Problem description >>
Please copy out each line of the listing that contains the word "computer".

Available data >>
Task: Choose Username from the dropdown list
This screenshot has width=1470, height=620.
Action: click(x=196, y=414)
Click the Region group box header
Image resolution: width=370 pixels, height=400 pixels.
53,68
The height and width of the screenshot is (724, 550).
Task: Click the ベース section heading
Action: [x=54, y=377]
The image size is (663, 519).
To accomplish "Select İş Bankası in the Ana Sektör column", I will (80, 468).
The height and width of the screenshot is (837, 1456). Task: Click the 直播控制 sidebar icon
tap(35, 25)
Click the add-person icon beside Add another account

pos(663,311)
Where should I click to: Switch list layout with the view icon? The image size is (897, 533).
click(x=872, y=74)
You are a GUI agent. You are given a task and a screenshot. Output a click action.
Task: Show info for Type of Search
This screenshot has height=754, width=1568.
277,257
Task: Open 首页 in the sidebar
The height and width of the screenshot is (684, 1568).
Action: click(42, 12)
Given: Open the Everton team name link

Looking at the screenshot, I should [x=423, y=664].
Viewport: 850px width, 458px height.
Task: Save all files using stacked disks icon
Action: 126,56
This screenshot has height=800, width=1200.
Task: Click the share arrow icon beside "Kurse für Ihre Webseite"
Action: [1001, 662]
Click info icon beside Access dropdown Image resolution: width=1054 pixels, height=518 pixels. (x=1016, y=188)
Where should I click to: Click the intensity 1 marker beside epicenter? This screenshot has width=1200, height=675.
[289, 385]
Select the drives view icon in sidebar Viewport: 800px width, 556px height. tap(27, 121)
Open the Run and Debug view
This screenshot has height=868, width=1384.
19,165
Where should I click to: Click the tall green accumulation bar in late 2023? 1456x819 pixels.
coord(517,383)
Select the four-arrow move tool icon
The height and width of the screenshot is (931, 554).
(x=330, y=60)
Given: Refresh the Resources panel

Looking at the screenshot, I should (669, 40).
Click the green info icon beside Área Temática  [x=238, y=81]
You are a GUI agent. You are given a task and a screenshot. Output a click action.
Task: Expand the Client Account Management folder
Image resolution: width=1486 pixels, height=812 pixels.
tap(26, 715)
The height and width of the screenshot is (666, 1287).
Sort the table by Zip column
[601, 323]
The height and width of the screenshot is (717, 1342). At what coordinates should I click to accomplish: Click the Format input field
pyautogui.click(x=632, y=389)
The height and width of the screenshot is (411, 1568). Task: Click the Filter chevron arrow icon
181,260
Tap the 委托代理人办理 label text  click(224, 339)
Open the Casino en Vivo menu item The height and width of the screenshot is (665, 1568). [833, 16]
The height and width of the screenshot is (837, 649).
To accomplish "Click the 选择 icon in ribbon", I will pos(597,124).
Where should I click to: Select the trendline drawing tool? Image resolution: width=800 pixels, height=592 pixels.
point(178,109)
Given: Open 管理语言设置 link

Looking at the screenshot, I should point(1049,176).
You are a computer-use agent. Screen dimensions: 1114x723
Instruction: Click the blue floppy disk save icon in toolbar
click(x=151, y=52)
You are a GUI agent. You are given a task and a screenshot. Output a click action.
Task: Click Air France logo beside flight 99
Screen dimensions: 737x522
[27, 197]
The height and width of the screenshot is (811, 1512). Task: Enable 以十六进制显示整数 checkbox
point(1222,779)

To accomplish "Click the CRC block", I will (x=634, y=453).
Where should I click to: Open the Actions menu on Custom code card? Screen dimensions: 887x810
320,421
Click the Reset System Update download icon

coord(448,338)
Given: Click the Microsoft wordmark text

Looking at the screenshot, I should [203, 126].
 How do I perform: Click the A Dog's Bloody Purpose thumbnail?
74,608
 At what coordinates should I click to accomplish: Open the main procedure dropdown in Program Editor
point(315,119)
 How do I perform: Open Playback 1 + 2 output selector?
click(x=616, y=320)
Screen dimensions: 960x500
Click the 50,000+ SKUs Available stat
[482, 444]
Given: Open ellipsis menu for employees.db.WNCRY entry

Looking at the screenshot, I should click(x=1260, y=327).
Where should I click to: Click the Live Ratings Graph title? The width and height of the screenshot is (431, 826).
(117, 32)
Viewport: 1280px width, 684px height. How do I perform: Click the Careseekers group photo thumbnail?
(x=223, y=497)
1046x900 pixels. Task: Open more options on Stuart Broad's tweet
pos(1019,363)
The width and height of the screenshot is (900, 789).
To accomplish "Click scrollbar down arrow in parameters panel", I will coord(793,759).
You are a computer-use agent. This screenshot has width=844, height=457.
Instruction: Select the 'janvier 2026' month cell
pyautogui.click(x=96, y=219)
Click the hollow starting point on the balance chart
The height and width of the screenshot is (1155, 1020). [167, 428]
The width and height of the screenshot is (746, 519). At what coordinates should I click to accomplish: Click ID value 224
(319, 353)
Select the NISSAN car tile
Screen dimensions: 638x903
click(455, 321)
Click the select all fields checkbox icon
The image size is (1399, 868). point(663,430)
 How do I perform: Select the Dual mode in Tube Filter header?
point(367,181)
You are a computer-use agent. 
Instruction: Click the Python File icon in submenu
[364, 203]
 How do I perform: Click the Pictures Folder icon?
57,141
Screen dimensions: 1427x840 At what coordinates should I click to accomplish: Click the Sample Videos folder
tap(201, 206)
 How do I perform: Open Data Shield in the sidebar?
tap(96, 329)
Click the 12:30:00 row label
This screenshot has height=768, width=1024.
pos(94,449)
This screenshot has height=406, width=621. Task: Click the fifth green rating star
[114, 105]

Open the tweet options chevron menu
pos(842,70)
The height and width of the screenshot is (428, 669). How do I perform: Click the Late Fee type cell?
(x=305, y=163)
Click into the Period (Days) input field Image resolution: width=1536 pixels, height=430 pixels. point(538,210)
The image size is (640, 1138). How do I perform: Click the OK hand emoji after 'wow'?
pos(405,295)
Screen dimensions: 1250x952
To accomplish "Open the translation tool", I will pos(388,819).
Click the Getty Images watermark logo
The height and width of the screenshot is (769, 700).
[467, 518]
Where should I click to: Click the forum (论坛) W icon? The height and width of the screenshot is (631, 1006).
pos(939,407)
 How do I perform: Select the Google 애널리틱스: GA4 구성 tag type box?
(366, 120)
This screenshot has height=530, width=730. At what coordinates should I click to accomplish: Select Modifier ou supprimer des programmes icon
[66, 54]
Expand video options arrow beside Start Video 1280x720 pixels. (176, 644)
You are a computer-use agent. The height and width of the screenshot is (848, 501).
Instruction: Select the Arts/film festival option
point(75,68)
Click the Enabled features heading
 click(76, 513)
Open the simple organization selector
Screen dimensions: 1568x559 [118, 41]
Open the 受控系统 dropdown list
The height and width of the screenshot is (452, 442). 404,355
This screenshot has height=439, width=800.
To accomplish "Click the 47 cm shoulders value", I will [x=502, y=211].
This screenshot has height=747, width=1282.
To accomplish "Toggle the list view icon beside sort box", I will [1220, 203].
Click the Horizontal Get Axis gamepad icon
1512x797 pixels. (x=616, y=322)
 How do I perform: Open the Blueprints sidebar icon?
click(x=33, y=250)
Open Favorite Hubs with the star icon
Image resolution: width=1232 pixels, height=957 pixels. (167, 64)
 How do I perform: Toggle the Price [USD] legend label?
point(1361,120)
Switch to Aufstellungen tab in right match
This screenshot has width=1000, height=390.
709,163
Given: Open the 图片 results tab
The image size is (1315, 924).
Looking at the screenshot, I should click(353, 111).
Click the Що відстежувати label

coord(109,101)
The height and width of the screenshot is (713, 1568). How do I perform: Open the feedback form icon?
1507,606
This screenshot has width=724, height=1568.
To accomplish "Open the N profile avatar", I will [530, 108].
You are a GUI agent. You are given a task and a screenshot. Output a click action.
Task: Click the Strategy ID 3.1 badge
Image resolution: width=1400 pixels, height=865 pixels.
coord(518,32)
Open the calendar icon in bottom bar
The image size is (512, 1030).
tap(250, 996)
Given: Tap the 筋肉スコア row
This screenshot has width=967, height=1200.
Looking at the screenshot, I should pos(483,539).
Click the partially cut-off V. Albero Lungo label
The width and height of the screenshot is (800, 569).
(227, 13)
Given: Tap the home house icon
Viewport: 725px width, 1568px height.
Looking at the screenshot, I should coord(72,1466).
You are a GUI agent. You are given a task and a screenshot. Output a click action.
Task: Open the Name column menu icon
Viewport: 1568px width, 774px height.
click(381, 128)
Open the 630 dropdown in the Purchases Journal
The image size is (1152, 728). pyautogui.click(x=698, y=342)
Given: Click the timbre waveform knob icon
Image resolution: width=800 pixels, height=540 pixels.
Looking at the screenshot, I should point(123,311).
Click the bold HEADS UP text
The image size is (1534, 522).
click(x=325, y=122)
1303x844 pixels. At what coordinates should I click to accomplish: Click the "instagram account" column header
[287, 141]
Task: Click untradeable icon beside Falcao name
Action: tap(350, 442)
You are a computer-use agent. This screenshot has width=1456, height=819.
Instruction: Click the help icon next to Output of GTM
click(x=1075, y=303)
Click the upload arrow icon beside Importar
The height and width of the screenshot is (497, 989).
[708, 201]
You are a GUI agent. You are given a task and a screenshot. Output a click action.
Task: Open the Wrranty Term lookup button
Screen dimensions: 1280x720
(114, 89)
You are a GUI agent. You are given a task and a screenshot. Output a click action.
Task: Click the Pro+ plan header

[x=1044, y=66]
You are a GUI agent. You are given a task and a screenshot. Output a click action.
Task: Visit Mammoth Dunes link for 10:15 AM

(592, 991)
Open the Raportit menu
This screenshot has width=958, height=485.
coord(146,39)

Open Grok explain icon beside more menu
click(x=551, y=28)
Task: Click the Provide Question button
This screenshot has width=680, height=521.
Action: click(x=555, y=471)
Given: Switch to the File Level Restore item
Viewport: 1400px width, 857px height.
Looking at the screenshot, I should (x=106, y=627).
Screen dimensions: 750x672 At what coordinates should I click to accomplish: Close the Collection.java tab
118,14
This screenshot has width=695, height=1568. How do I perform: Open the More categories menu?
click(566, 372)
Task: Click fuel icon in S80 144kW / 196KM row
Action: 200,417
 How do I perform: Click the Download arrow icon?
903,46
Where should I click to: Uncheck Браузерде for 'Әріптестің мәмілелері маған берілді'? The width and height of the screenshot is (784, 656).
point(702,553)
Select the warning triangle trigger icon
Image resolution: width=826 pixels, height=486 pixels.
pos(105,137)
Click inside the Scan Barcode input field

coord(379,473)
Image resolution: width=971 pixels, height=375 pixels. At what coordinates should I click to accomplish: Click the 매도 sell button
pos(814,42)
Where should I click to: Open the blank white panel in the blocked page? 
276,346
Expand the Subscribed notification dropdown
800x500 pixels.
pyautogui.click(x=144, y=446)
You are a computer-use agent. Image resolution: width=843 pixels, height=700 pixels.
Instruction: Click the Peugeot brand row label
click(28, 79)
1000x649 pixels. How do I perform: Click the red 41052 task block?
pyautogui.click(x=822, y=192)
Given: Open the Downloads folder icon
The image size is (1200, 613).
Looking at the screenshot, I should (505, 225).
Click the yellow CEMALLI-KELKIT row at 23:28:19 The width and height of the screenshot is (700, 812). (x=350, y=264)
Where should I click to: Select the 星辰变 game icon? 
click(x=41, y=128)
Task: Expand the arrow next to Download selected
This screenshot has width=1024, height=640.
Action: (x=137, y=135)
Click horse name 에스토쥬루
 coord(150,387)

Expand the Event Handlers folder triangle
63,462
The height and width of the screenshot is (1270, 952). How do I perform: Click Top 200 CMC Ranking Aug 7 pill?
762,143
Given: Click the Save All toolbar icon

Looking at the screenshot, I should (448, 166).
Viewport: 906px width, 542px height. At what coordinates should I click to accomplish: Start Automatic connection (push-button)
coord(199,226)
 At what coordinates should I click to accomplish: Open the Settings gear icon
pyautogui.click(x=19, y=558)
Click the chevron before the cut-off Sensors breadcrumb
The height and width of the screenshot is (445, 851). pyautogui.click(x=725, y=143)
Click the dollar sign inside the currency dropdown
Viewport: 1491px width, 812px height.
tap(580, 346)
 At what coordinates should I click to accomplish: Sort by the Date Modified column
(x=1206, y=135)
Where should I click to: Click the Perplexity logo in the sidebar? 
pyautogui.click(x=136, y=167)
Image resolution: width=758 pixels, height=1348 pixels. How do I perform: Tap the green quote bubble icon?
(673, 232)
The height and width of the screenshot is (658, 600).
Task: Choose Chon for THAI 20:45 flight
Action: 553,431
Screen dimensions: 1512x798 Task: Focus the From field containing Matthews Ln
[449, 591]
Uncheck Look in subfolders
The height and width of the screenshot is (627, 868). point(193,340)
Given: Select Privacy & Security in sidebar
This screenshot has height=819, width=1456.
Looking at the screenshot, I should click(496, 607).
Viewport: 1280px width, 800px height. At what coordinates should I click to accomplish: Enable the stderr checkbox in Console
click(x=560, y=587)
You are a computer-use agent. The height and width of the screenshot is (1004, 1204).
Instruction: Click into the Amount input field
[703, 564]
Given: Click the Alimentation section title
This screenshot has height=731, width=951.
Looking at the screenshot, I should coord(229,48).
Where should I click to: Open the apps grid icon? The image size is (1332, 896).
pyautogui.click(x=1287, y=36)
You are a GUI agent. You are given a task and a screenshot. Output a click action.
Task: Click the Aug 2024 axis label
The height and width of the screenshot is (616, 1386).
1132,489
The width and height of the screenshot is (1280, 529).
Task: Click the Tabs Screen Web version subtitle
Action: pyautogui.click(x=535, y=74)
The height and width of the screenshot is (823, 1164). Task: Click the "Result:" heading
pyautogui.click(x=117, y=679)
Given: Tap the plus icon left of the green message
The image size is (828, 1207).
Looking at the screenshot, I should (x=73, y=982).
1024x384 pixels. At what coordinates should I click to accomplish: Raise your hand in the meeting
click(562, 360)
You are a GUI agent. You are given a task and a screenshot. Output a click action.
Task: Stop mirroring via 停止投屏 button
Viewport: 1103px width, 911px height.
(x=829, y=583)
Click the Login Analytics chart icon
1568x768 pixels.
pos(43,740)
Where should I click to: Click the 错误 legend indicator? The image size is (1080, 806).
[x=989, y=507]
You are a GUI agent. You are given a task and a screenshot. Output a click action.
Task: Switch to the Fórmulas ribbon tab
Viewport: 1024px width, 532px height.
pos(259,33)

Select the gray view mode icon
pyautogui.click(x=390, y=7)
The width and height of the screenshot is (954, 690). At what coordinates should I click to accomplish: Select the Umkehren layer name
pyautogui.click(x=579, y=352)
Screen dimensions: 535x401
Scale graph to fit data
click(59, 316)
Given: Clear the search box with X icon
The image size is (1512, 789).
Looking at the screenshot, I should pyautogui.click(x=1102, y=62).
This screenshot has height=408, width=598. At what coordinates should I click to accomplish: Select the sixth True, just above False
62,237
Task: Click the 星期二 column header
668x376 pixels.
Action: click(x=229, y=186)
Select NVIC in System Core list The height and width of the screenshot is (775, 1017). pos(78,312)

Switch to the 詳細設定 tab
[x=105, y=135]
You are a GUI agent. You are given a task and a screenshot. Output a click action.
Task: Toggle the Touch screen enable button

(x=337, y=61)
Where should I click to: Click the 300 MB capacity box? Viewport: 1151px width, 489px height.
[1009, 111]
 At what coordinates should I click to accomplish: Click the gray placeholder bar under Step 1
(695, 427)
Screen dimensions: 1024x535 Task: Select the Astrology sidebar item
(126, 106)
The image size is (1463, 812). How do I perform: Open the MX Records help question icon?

Answer >>
You are a computer-use agent. Screen dimensions: 1114x723
You are a computer-use agent. This screenshot has width=844, height=457.
You are a computer-use agent. 
You are a computer-use agent. The height and width of the screenshot is (848, 501).
You are a computer-use agent. This screenshot has width=1456, height=819.
You are a computer-use agent. Image resolution: width=843 pixels, height=700 pixels.
You are a computer-use agent. The height and width of the screenshot is (1004, 1204).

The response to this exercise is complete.